Friday, June 13, 2014

Music To Write By: Tom Lehrer's "Poisoning Pigeons in the Park"

Why Listen? For black humor, brilliant satire, and an example of how brains and belly laughs can go together.

How many truly funny genre writers can you name right off the bat? I can think of Terry Pratchett and Jim C. Hines and ... uh, Neil Gaiman when he's writing with Terry Pratchett. Oh, wait, let's not forget Norm Sherman, the cephalopod-loving, Lovecraft-memorializing balladeer of the bizarre. Still, that's a pretty short list. Why don't more authors try to elicit chuckles from their readers? Are they afraid that tickling the old funny bone will make them appear less intelligent? Well, if that's their fear, they need to pay more attention to Harvard mathematician and comedian Tom Lehrer.
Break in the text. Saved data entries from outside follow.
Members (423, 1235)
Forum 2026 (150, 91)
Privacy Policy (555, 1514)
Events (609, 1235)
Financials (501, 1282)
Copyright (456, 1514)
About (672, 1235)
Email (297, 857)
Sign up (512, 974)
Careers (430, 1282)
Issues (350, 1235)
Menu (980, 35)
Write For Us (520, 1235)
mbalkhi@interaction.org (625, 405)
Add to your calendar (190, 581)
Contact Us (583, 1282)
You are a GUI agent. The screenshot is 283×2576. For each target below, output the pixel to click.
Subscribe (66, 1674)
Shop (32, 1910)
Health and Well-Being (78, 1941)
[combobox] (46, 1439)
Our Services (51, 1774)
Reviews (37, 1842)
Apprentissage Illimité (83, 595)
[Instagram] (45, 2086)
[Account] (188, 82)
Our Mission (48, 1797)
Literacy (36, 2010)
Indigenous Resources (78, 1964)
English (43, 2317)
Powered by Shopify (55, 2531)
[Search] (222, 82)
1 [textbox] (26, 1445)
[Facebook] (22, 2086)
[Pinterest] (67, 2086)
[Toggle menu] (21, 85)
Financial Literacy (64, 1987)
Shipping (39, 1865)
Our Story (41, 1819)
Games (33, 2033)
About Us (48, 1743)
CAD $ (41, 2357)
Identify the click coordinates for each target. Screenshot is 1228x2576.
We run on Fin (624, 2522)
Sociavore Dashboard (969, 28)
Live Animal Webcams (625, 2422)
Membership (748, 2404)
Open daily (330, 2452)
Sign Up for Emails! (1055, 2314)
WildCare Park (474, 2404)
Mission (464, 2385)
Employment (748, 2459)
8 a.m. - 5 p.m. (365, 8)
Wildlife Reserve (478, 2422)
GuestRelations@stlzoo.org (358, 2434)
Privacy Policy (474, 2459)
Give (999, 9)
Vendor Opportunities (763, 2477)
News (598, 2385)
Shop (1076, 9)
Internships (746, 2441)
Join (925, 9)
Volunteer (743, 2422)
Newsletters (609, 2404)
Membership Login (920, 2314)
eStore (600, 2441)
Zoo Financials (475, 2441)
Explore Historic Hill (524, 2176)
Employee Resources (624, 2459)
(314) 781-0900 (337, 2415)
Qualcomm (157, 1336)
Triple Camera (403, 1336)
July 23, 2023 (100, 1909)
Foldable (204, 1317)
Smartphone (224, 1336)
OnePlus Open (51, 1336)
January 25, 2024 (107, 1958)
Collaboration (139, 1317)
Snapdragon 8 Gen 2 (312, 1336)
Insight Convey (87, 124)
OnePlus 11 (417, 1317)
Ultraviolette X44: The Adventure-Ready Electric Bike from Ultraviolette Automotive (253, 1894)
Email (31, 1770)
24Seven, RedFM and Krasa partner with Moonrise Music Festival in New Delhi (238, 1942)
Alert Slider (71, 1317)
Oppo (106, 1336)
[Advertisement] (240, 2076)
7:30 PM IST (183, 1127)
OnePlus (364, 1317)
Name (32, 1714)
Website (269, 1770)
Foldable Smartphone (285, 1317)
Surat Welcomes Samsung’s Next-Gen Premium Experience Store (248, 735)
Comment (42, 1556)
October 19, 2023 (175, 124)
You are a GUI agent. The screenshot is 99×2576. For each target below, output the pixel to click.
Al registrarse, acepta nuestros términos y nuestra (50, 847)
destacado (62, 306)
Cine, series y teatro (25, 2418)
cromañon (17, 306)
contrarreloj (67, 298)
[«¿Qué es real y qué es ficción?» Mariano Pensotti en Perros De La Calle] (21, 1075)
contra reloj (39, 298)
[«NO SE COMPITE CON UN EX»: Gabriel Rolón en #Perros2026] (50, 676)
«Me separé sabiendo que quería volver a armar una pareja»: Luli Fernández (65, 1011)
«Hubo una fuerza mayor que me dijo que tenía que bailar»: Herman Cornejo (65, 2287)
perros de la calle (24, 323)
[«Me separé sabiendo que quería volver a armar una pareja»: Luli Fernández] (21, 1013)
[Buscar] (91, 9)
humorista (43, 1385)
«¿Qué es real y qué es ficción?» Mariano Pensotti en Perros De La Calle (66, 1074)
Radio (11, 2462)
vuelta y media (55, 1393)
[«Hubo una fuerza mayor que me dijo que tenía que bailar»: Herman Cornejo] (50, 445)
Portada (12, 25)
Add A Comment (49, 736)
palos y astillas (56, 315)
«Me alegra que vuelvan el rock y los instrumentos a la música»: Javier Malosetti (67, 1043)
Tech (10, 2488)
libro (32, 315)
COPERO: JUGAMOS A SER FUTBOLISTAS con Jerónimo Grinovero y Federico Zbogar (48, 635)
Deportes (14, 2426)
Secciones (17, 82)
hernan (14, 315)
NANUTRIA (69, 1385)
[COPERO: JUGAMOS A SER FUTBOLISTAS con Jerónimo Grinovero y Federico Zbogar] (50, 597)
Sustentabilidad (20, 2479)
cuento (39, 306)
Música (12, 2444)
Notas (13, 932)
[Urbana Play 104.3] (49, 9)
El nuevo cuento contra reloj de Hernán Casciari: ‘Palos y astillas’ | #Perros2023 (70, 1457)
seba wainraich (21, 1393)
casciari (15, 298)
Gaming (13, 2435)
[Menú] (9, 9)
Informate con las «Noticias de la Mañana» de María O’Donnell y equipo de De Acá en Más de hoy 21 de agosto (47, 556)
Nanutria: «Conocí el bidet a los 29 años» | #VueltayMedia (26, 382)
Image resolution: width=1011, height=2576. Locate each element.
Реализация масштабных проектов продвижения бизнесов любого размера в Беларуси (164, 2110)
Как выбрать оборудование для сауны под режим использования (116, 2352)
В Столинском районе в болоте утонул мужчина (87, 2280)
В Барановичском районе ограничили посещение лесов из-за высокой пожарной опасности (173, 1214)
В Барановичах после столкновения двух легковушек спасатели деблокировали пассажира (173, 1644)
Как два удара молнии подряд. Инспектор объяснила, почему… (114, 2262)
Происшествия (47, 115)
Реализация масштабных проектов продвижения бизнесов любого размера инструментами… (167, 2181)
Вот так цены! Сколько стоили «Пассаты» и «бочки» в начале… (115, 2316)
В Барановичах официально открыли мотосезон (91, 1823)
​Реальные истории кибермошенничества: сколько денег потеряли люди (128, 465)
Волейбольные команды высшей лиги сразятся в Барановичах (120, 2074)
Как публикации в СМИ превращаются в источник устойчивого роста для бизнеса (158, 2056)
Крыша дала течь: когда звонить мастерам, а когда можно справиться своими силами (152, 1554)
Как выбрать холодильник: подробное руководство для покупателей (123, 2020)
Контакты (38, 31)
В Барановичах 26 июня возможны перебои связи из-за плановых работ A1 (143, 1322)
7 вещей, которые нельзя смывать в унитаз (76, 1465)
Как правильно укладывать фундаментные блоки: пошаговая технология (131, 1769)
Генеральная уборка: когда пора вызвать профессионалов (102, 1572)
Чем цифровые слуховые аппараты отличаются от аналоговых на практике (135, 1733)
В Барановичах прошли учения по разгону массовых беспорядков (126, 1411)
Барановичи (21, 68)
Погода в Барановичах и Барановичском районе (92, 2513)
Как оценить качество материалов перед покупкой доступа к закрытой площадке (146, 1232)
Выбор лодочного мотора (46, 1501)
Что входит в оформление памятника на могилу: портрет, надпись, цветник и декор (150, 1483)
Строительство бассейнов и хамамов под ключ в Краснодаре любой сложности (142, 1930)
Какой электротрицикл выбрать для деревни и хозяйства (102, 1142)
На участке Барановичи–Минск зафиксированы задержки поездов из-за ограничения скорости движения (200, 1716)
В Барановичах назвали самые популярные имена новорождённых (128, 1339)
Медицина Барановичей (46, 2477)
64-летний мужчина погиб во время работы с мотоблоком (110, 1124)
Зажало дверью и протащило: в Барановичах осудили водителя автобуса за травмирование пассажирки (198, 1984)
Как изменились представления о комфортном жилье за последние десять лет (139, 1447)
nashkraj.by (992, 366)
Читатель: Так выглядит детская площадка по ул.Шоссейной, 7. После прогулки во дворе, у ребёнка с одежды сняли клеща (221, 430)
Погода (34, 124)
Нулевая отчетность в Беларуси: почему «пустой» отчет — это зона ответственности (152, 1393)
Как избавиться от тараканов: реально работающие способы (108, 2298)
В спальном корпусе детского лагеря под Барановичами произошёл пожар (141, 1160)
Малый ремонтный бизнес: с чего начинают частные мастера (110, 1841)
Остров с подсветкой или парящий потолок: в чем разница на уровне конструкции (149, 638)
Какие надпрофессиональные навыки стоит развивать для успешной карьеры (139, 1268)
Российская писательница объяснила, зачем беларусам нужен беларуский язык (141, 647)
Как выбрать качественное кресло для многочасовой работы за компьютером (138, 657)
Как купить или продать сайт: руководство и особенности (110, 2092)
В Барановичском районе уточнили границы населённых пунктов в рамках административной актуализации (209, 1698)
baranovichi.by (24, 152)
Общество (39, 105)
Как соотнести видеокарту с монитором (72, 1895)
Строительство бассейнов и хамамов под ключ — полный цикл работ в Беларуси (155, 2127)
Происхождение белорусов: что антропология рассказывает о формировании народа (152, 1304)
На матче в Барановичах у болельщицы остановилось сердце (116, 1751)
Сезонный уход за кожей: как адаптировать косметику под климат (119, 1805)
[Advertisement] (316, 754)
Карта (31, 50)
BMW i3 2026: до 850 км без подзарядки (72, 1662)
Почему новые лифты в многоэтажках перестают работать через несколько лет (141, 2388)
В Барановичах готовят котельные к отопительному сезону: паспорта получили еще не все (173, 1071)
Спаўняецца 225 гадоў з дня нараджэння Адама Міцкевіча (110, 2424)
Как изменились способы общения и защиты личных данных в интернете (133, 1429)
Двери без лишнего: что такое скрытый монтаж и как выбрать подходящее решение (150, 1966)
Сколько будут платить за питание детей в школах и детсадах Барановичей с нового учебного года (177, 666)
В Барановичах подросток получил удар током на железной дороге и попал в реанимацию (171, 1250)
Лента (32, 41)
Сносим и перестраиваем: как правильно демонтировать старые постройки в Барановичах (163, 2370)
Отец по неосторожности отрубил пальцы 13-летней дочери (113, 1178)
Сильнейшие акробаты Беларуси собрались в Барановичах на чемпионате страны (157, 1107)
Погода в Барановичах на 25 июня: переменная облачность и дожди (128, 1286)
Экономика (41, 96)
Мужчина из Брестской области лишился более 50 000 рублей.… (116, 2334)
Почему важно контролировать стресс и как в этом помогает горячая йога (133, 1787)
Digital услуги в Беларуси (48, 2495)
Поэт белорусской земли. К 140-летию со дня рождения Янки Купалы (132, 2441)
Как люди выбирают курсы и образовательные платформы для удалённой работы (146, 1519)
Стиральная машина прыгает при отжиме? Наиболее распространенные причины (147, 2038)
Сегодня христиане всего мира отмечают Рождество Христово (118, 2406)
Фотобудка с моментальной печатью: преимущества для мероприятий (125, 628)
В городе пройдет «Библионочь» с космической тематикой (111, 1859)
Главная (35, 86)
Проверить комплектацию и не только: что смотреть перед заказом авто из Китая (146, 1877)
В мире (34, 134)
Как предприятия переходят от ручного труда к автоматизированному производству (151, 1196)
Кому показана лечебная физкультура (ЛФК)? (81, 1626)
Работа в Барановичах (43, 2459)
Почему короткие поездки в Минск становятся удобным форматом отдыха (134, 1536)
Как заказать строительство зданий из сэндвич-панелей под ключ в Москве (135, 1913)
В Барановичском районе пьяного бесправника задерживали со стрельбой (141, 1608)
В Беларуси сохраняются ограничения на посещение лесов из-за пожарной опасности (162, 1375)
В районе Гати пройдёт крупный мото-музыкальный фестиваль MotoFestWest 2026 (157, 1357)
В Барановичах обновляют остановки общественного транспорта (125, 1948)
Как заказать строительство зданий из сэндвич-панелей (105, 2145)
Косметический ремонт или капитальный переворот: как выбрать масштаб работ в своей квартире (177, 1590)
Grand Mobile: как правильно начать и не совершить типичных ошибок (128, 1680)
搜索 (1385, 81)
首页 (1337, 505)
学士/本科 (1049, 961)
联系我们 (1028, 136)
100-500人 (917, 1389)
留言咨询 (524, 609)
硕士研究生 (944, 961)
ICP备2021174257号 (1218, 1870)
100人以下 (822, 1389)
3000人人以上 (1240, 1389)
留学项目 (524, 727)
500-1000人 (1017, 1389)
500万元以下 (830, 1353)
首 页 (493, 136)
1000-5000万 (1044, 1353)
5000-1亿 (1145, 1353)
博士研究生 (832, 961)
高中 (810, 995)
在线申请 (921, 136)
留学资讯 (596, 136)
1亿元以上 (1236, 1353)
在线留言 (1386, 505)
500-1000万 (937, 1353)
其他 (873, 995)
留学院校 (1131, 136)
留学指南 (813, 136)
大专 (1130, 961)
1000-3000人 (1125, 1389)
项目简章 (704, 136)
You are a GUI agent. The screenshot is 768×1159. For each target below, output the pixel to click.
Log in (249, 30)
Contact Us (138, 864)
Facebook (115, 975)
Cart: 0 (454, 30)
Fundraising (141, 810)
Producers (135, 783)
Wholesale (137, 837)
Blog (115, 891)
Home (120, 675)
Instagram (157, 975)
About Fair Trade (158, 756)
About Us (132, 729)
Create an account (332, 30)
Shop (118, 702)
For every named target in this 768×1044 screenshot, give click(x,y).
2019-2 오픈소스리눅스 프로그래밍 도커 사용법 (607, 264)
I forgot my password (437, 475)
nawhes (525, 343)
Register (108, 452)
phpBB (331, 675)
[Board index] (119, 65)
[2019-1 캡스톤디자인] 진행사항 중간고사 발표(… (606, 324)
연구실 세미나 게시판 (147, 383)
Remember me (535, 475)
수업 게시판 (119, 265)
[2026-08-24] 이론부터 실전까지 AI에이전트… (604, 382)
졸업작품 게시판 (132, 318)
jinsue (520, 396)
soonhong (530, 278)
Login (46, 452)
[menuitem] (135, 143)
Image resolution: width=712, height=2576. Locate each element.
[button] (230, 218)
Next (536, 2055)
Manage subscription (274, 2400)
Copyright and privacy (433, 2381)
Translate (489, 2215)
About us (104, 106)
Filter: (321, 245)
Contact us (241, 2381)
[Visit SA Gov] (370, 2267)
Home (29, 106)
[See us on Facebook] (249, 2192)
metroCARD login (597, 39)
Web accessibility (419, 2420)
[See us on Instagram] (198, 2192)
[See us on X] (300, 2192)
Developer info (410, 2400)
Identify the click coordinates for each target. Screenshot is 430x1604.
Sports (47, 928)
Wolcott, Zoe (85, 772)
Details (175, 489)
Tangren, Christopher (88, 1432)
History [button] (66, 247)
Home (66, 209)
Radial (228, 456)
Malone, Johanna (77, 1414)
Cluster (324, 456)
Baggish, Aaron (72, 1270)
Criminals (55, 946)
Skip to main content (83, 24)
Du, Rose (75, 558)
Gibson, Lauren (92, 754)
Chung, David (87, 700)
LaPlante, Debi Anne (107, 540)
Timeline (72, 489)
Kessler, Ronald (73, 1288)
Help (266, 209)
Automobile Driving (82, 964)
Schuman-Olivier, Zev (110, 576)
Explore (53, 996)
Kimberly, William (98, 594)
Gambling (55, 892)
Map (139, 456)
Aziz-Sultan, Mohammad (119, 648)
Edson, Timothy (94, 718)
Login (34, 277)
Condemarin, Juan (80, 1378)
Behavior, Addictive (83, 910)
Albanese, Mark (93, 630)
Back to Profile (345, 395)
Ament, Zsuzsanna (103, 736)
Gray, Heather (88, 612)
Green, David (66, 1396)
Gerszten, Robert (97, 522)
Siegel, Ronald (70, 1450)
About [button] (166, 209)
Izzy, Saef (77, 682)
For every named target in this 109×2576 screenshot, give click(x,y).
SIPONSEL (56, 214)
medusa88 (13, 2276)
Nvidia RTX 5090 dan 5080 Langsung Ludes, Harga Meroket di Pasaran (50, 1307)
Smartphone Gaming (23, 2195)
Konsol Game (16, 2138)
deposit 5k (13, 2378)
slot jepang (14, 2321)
It's not enough to call Lehrer either a parodist or a satirist. Armed with a piano and prodigious wit, he blends both, skewering Christmas commercialism, education reform, artsy progressivism, and (somewhat scandalously) BDSM. But my favorite Lehrer tune has to be "Poisoning Pigeons in the Park," an outrageous ditty that pokes fun at seasonal celebration songs -- think Nat King Cole's "Those Lazy, Hazy, Crazy Days of Summer" -- with grim humor:
Spring is here, spring is here!
Life is skittles and life is beer.
I think the loveliest time of the year is the spring.
I do. Don't you? 'Course you do.
But there's one thing that makes spring complete for me
And makes ev'ry Sunday a treat for me.

All the world seems in tune
On a spring afternoon
When we're poisoning pigeons in the park.
Not only will the killer melody keep the song circulating in your head, you'll probably find yourself marveling that Lehrer managed to find an unforced rhyme for strychnine. Brains and belly laughs can go hand-in-hand.


Simon Kewin said...

Heh, yes, it's a good song. I always thought it was by someone else, though. Not sure why.

Loren Eaton said...

Have you listened to the rest of his stuff, Simon? Lehrer's educational songs are both amazing and hilarious. No mean feat.